### Passage
╭──

If this isn't the classic example of the fox guarding the henhouse I don't know what is.
The two-year pilot program will allow the companies to conduct their own environmental assessments, or alternately outsource the work to contractors. The USDA will retain the final say in determining the safety of crops.
According to Fast Company:
"The USDA won't actually admit that it's bad at performing its duties -- instead, the agency claims that the move will make the environmental reporting process more timely, efficient, and cost-effective ... [But if Monsanto] has a vested interest in getting one of its crops deregulated, why wouldn't it try to fudge the numbers on an environmental review? And why wouldn't its hired contractors do the same?"
You might think that genetically modified organisms (GMOs) don't affect you. But in fact, up to 90 percent of all major U.S. grown crops are grown with genetically engineered seed, and can be used in human and animal foods without any safety testing or labeling.
This includes GM corn, soybeans, canola, and sugar beets, which have made their way into approximately 80 percent of current U.S. grocery store items.
If you're not buying organically produced foods (or growing your own food), then you're probably eating genetically modified ingredients in most of the processed foods you're consuming.
The UK Progressive reports:
"Scientific testing has not been done on what effects GMOs may have on humans. What has been shown is that GMO foods contain excessive amounts of certain toxins, the effects of which have not been determined. Genetically modified foods also negatively impact the environment by creating more toxins and potentially leading to the creation of mutated soil bacteria, which may lead to more harm regarding the future of food production."

╰──

[Stored items from a collection]
╭──

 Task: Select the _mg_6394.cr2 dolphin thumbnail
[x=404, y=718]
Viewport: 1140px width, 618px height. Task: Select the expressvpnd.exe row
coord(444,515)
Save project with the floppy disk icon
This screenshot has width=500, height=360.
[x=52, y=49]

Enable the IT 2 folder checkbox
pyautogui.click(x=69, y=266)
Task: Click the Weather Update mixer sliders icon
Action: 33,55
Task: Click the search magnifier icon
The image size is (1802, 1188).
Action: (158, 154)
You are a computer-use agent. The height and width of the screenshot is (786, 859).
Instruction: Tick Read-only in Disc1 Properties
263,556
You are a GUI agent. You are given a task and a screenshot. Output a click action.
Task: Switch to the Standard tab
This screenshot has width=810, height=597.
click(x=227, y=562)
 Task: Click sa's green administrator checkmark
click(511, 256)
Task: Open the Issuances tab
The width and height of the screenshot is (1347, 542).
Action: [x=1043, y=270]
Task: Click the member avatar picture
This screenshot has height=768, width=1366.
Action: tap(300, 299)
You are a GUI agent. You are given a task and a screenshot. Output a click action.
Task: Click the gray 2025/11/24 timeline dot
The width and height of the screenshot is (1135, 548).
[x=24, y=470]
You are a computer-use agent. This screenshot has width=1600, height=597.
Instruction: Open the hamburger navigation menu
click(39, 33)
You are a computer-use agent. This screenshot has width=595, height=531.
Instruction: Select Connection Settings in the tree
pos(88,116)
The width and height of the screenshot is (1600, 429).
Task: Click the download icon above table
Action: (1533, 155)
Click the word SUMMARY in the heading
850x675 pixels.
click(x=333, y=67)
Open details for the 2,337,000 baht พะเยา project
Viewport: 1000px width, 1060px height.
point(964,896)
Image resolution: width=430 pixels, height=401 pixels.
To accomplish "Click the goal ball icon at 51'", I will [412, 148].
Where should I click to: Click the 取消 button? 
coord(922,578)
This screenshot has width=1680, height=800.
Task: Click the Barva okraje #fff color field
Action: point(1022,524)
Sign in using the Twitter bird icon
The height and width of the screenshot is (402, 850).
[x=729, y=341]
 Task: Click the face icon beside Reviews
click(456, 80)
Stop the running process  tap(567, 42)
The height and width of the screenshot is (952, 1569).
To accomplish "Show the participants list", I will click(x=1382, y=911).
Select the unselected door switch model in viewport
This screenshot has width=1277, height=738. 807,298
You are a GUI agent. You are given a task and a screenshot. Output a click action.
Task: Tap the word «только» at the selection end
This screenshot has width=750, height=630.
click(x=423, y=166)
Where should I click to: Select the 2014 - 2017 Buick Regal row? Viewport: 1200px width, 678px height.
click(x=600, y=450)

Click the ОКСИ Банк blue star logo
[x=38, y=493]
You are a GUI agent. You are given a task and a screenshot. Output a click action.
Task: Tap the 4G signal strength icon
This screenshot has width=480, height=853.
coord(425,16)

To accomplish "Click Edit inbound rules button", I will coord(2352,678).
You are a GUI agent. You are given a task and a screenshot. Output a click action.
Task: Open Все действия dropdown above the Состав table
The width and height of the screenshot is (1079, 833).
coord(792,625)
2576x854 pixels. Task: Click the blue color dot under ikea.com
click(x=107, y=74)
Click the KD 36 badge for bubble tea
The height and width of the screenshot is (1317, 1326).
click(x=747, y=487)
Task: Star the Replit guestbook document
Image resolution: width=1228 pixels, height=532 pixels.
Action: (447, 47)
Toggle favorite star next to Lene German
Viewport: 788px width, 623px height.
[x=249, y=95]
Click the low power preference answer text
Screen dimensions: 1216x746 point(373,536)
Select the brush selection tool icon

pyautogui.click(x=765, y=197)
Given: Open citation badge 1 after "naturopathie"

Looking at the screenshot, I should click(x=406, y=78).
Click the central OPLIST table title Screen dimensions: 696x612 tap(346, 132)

╰──

### Task statement
In the GMO passage, what share of all major U.S. grown crops is grown with genetically engineered seed?

### Task output
Up to 90 percent